I'll start off the pix with a Bad Dawg Nova..



















Duplicolor Grey Primer, Duplicolor BFM0383 Silver metallic base coat, Metalcast red, Future Clear. All paints shot from the can, about 3 coats of Future brush applied.


----------



## slotcarman12078

Dash Lead Sled.





































Dulpicolor grey primer, Duplicolor BMF0383 Silver Metallic base coat, fade coats of Metalcast yellow, orange and then red at the tail. 2-3 coats of Future for the clear coat. These were shot all from the can. Shooting from an airbrush would have given more control, but considering they were shot from the bomb, they came out pretty darn good.


----------



## slotcarman12078

JL cobra...



















This was done a while ago, so I can't recall all the details. Duplicolor silver base coat, Metalcast yellow, I believe I shot Rustoleum black lacquer for the top coat. Future clear coat X 2.


----------



## TBI

Great thread idea Joe! :thumbsup:

I have also found a good selection of Metalcast at *some* of the Wally Worlds for about half the price it is at Autoscone.


----------



## slotcarman12078

Dash Cobra...




























This one was a experiment, with awesome results!! Base coat of Rustoleum black lacquer, silver coat is Alclad. Metalcast blue color coat. NOTE!! Alclad requires an airbrush for good results, and any coats sprayed over it also usually requires an airbrush too!!! Too heavy of a color coat over Alclad changes the way it works. An example will follow!!! Clear coats were brushed on Future.


----------



## slotcarman12078

I've never seen them at my WM, but maybe the Super WM have them? Great tip TBI!!


----------



## slotcarman12078

Bad Dawg Willys pick up...



























Duplicolor silver base coat, and Metalcast yellow coat on entire body. The flame masks were supplied by.:hat: Flamemasks.. http://www.flamemasks.com/zshop/ Make sure you order the 1/64th sizes or they'll be HUGE!! Follow up coats of green Metalcast. Clear coats of Future. Sadly, I can't recall how many coats it took. A lot of it varies on the depth of the color you want. The more coats of Metalcast you use, as with all candies, the deeper the shade you achieve.


----------



## slotcarman12078

I want to make a note here.. There are a TON of Duplicolor silver shades!! Cap color is usually close. The brighter the color silver, the brighter the color coat will appear. I had the BoMb Duplicolor silver for use under these paints, and like an idiot, I finished the can and tossed it without making a note of the part number.. DOH! I did share the number with Hilltop, but I seriously doubt he remembers what it was... 

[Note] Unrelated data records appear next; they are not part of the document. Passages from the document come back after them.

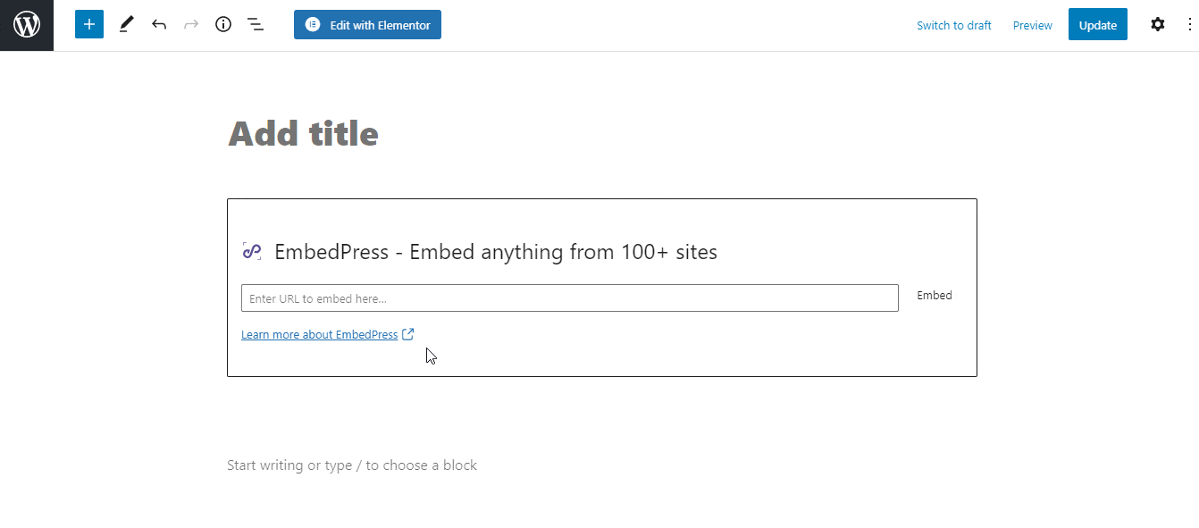
Task: Open the Options three-dot menu
Action: [1189, 24]
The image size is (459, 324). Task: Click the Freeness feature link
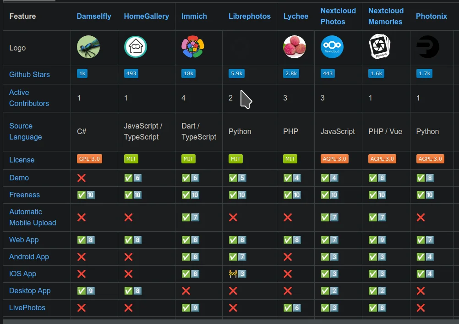24,195
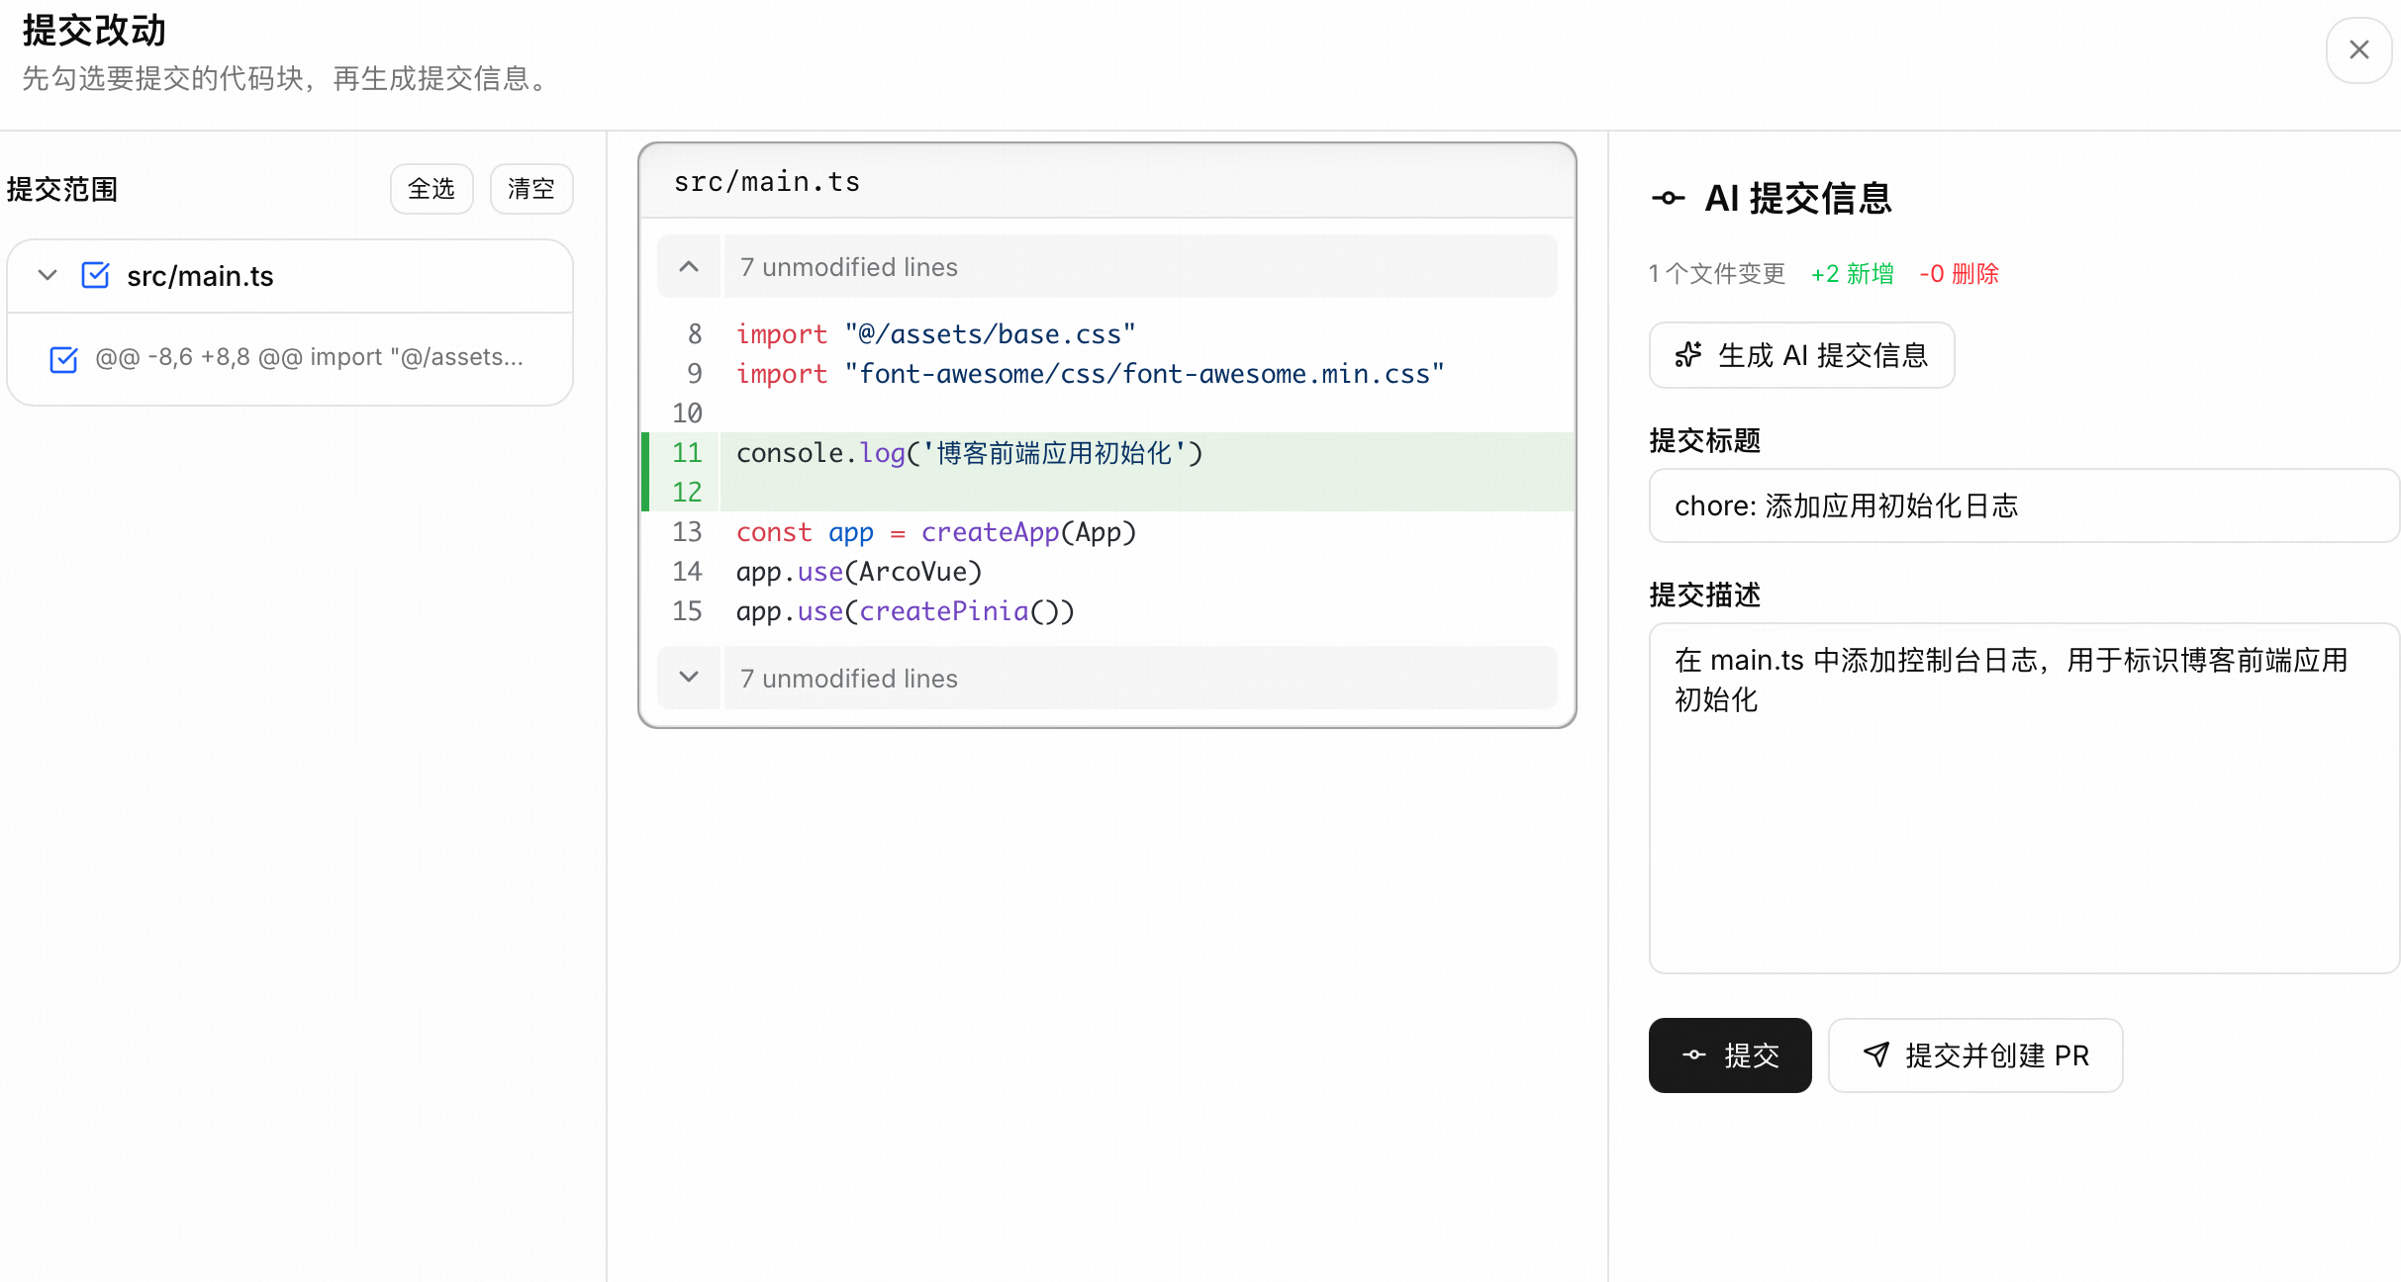Viewport: 2401px width, 1282px height.
Task: Click the commit icon inside black 提交 button
Action: (1694, 1055)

Another note: I prefer the use of lacquers due to the quick dry time. Unfortunately, A lot of the stores who carry spray bomb paints are replacing their lacquer paints with enamels, or going from spray bombs to little brush on type paints. I fear in time, finding them in sprays will be next to impossible... The larger Duplicolor "Truck Paint" is the best value, especially if you do candies a lot. Finding them has proved challenging lately too..


----------



## slotcarman12078

Model Motoring 55 Chevy..





































Duplicolor silver ( the "magic" one.. ) Metalcast Blue, Future clear coat.


----------



## slotcarman12078

I had to dig to find these...

Greg Gipe aka taillights_fade on the bay 40 Ford...





































Okay, here's what happens when a plan takes an unexpected turn!!! 

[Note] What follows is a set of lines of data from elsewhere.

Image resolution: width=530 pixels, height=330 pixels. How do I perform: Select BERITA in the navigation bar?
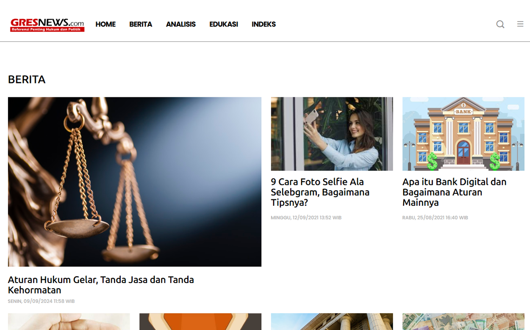141,24
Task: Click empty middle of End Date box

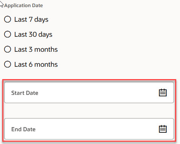Action: point(98,129)
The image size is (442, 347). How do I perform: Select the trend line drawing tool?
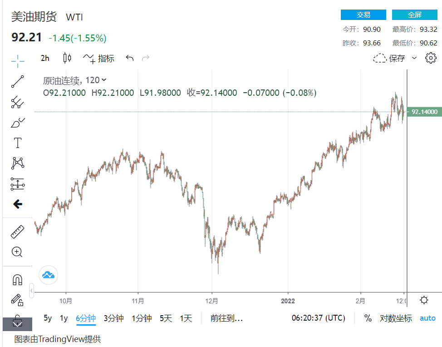coord(18,82)
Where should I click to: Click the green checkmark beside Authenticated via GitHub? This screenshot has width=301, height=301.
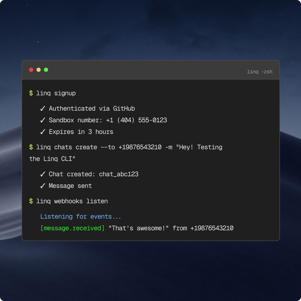point(43,108)
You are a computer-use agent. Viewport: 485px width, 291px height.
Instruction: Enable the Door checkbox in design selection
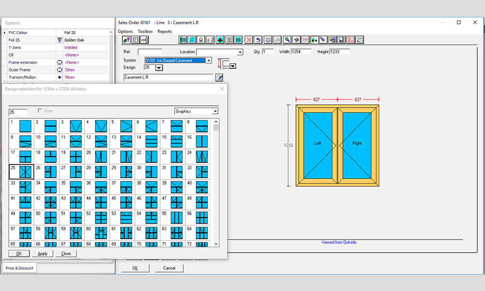pos(41,111)
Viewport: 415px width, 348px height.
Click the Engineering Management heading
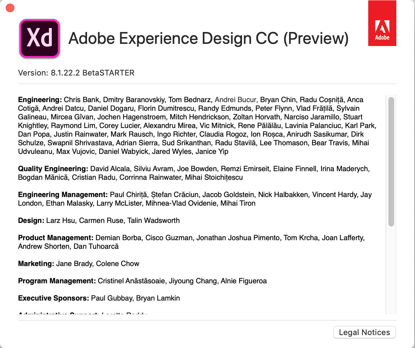pos(63,194)
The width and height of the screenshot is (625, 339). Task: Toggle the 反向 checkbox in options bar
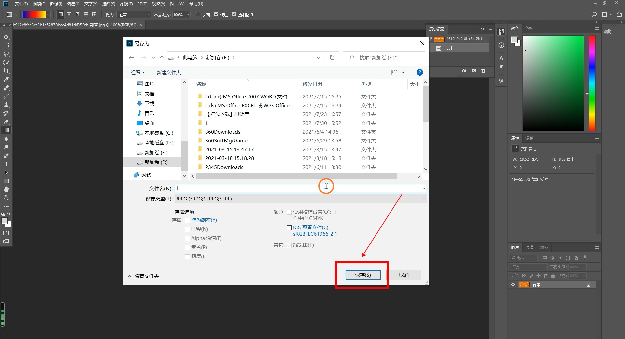point(198,14)

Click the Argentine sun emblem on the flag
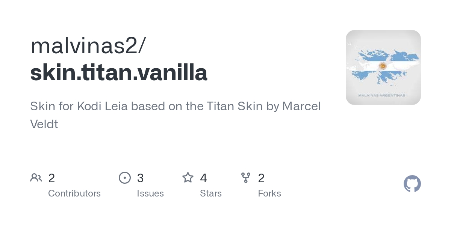point(383,66)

Rustoleum black lacquer base coat, Alclad silver coat ( airbrushed), Metalcast red from the can. This sort of shows the difference between a light, airbrush applied color coat vs. straight from the can. With an air brush, you can lay down a nice light color coat over the Alclad. Straight from the can, the paint goes on much heavier. The heavier initial color coat does strange things to the Alclad, taking it from a bright chrome to a darker shade of gray. While the results weren't what I was shooting for, they were appealing just the same. This came out kind of like the results Bill Hall obtained on his purple Tudor, though his was a well thought out, experienced, conscious decision, while mine was due to an "accident" ( aka me being too lazy to fire up the air brush). :lol:


----------



## slotcarman12078

Ok.. last one for me for now...

Dash VW bus.



















That "magic" Duplicolor silver base coat applied to the bottom, followed by Metalcast green. 

The top was shot with Duplicolor bright white, and then stripe masks were applied. Then a coat of that same silver was applied, and finally a coat of Metalcast red. Then I carefully removed the masking stripes. ( except for one of the skinny stripes that I missed until after the car was sent off for the Xmas exchange.. :freak: Future clear coated by brush. The stripe masks were obtained at Flamemasks.. See link 4 posts up...


----------



## tjd241

I find adding a pinch of nutmeg really yields a nice finished product.


----------



## Bill Hall

*AKA...candy apple...and peak-a-boos*

I'm thinking we should explain that the Duplicolor Metalcast series is actually a 2 bomb can kit comprising a medium chunk silver metallic base in one can, and a can of the transparent candy top coat in the color of your choice; which allows you to create metallic candy finishes ala' bomb can. Either one can be sprayed singley or used together in the traditional candy apple technique.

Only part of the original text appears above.